Percorrere la Gardesana Occidentale, da Brescia a Salò, quindi costeggiare il lago verso nord, in un’assolata domenica mattina di fine luglio significa mettere a dura prova la pazienza. Del resto, pur consapevole del traffico che ci avrebbe accompagnato, la giornata coincide con una ricorrenza speciale che merita d’esser celebrata in uno dei ristoranti della zona che impreziosiscono l’offerta culinaria bresciana.
Certo, il giornalista non può esimersi di proporre una riflessione, che consegno a voi, care lettrici e cari lettori: come è possibile che noi bresciani accettiamo in silenzio da decenni di disporre di arterie viarie inversamente proporzionali alla nostra capacità di produrre valore aggiunto? A parte i pochi agevoli tratti a tre corsie della tangenziale Sud della città e altri, sempre delle circonvallazioni del capoluogo provinciale a due corsie, il resto sono inadeguate strade a una sola corsia per senso di marcia.

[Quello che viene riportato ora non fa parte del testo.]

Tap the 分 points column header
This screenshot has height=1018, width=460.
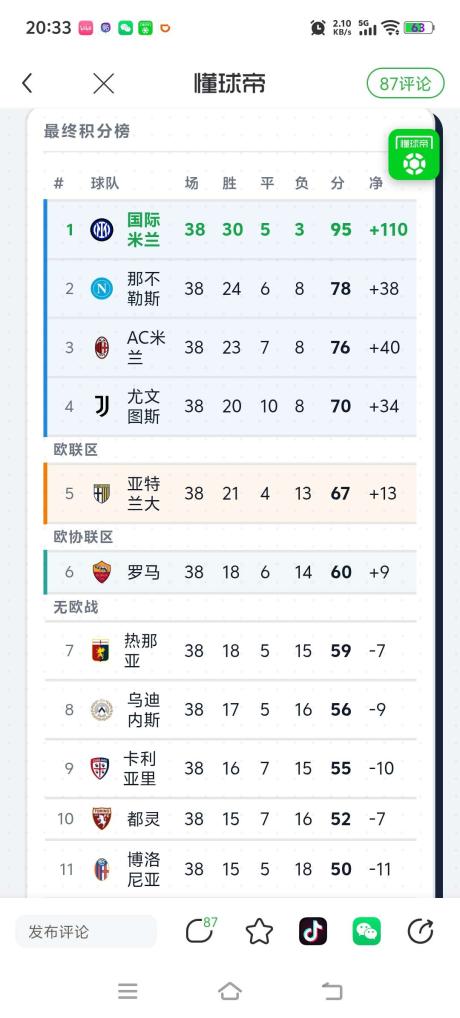click(x=337, y=183)
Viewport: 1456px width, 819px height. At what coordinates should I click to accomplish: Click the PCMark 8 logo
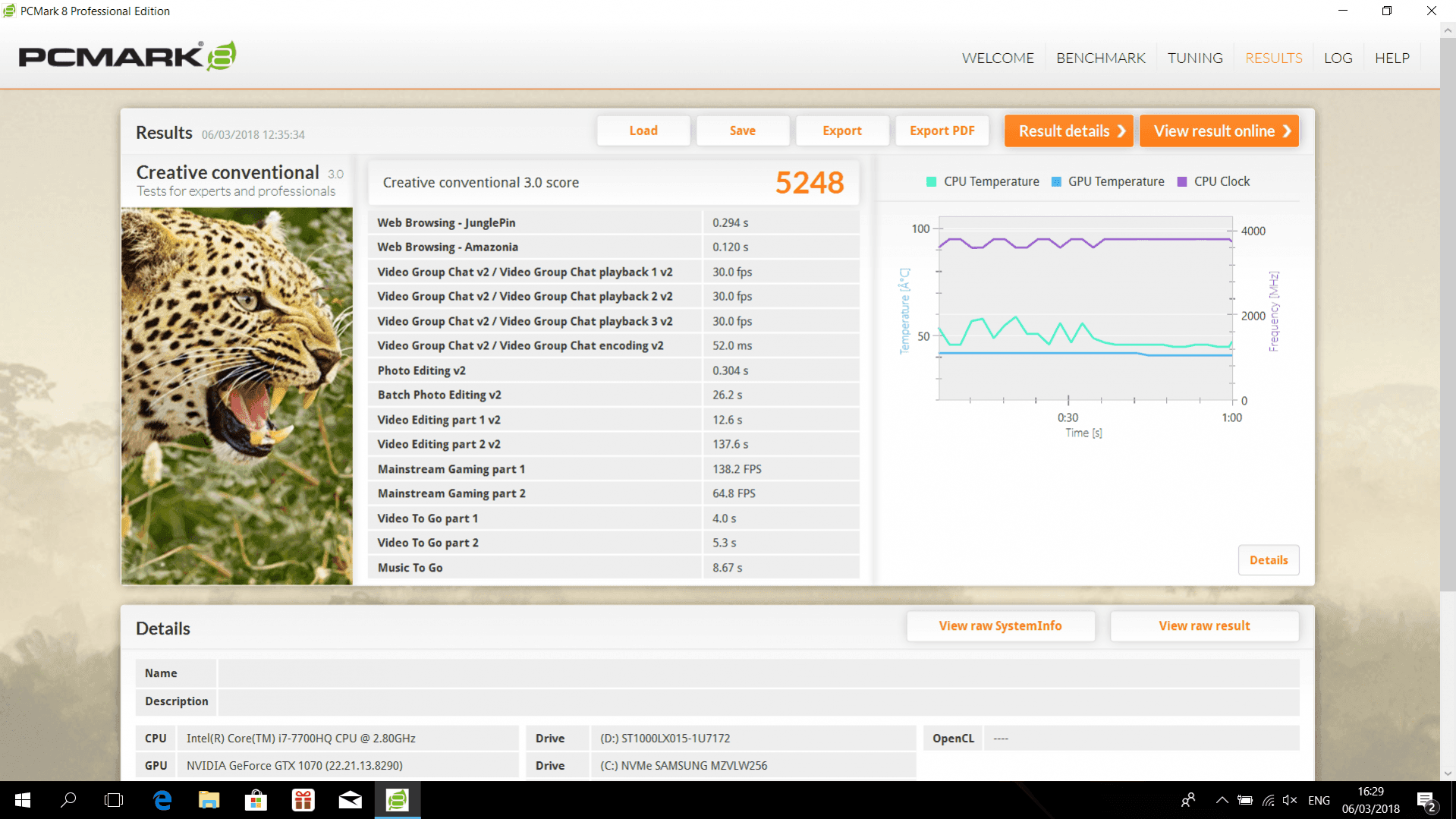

Non riesco, per fare un esempio, a chiamare superstrada, come fanno i più, il nastro d’asfalto che conduce tribolatamente in Valcamonica. E pensare che la vecchia Statale 45 Bis, la Gardesana Occidentale, motivo della presente riflessione, è definita una strada a scorrimento veloce, figuriamoci quelle a scorrimento lento.
L’agenzia stampa Stefani
Lasciamo la lenta catena di gomme e acciaio per partecipare alla messa nel suggestivo Duomo di Salò. Uscendo dalla celebrazione il pensiero corre alla nomea che caratterizza la turistica cittadina che si specchia nel Benaco: chissà quando cesserà d’essere ricordata per i trascorsi storici legati al ruolo di protagonista quale Repubblica di Salò. E dire che formalmente il centro gardesano non fu mai capitale di nulla perché anche in quel tribolato e tragico periodo la capitale rimase Roma. Non solo, Mussolini risiedeva a Villa Feltrinelli di Gargnano, Brescia ospitava i ministeri delle Finanze e della Giustizia; Bergamo quello dell’Economia, Verona il dicastero dei Lavori pubblici. A Salò sorgevano i ministeri degli Esteri e della Cultura popolare, vero. Probabilmente, però, alla storia è stata consegnata la Repubblica di Salò perché qui aveva sede l’agenzia stampa Stefani. I dispacci repubblichini arrivavano così nelle redazioni e nelle varie sedi istituzionali riportando come prima parola Salò, associando così indelebilmente la località alla Repubblica del Duce alleata con i nazisti.